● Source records
::::::::::

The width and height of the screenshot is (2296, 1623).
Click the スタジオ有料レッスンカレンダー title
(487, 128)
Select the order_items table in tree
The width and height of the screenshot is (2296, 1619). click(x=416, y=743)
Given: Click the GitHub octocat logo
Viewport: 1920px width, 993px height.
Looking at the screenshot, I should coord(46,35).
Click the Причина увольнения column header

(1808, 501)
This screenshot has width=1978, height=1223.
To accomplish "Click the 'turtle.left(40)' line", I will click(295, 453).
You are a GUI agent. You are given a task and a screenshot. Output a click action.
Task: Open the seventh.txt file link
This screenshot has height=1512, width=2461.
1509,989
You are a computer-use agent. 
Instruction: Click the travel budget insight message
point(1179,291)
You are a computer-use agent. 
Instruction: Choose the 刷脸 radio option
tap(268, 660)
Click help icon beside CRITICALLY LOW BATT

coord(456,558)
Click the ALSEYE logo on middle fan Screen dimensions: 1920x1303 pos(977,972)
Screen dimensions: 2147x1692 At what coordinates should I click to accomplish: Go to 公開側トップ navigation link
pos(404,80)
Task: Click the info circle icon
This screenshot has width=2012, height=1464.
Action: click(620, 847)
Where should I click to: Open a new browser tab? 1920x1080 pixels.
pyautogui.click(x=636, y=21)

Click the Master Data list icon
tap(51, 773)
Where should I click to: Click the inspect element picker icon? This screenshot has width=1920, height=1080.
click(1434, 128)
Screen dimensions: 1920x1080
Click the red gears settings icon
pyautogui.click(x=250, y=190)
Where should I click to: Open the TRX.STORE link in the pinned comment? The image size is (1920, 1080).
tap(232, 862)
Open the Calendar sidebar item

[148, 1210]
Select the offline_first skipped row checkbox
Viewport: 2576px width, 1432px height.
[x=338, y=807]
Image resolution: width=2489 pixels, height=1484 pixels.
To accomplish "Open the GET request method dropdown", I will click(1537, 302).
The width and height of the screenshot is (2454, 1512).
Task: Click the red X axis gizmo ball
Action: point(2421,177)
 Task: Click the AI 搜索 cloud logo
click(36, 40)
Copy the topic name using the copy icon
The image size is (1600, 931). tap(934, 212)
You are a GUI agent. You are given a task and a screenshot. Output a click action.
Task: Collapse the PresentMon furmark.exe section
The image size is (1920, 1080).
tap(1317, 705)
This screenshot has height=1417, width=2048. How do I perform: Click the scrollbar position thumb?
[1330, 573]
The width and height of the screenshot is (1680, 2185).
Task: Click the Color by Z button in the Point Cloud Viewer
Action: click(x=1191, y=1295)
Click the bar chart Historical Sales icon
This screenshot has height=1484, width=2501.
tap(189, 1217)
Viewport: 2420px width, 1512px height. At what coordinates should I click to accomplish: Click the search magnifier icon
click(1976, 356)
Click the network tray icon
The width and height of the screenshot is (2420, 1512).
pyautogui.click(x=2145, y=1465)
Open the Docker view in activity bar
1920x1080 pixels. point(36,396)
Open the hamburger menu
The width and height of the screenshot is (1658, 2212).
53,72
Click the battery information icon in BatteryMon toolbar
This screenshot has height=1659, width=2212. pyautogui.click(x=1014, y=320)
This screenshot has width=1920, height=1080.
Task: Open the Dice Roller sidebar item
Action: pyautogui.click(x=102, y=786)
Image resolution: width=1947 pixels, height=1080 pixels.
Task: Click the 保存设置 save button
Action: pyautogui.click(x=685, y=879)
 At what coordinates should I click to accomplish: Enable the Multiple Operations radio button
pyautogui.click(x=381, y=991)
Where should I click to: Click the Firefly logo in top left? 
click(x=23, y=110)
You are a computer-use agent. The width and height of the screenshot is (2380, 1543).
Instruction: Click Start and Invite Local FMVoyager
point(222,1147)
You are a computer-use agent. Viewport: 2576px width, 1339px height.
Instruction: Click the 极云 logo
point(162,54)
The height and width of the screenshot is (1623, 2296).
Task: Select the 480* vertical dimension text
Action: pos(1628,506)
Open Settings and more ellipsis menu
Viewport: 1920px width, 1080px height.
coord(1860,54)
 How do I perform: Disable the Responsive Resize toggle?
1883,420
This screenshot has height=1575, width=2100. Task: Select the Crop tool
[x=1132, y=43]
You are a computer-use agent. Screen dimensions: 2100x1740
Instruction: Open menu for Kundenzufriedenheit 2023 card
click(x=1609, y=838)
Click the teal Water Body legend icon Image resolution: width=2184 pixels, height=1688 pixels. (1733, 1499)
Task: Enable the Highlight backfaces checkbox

::::::::::

● YOUR ASSIGNMENT
Each line of the entries above that contains "computer" must be copied into the answer.

● SOLVED EXERCISE
You are a computer-use agent. 
You are a computer-use agent. 
You are a computer-use agent. The width and height of the screenshot is (2380, 1543).
You are a computer-use agent. Viewport: 2576px width, 1339px height.
You are a computer-use agent. Screen dimensions: 2100x1740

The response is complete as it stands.